• TASK INSTRUCTIONS: Your task is to transcribe all the entries exactly, excluding pictures.

----------

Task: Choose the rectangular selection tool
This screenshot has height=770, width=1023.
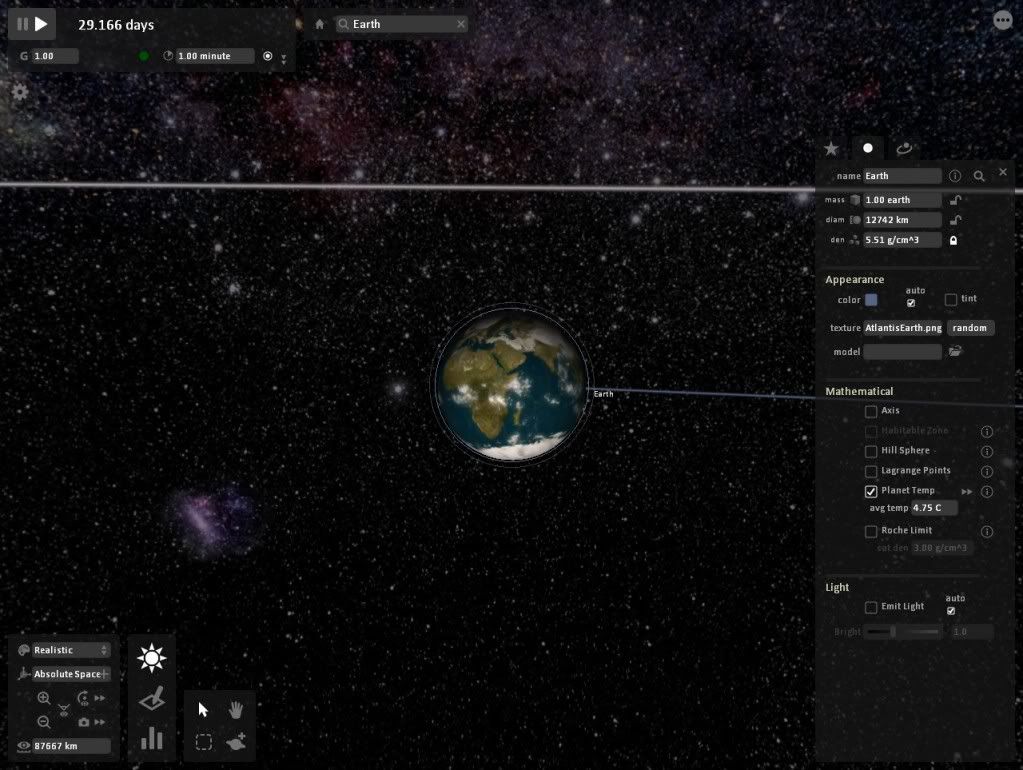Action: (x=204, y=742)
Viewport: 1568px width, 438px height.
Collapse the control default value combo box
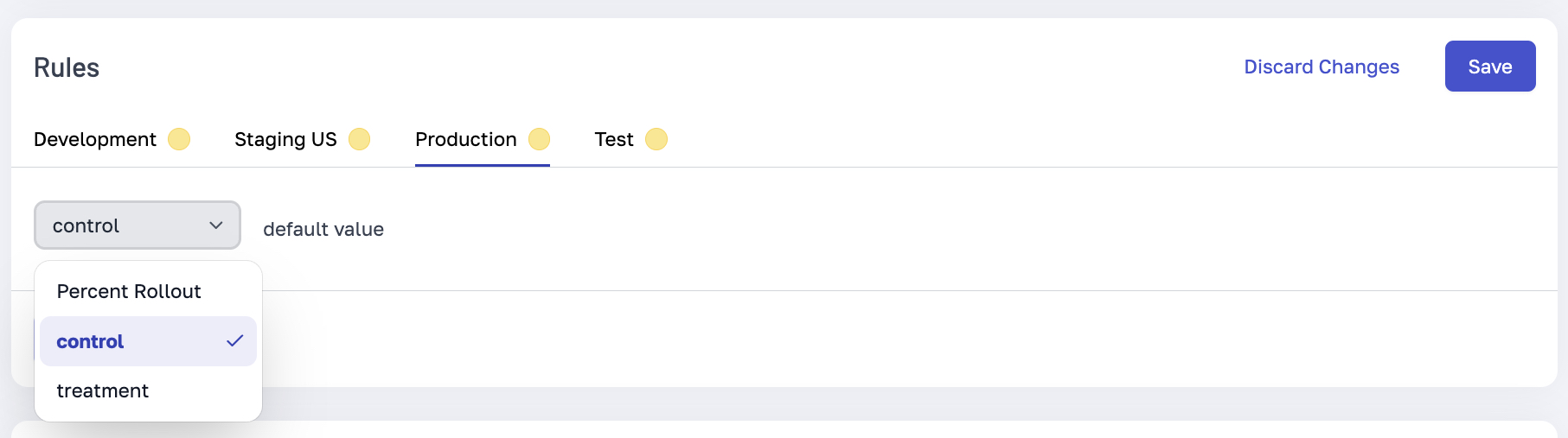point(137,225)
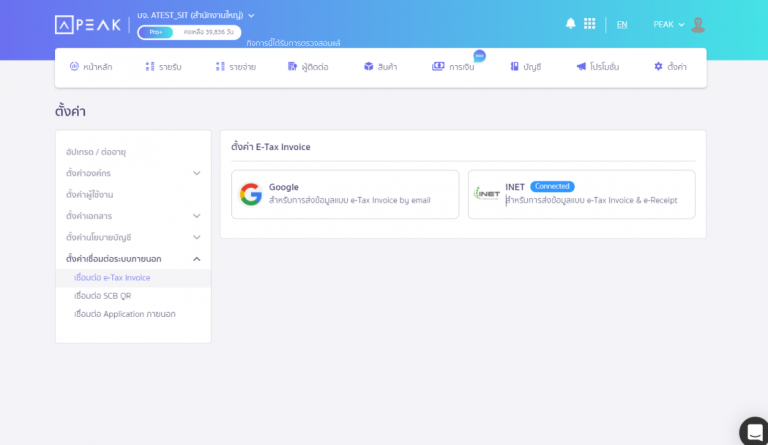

----------

• ANSWER TO THE PROBLEM:
Task: Choose the rectangular selection tool
This screenshot has height=770, width=1023.
Action: (x=204, y=742)
Viewport: 1568px width, 438px height.
Collapse the control default value combo box
point(137,225)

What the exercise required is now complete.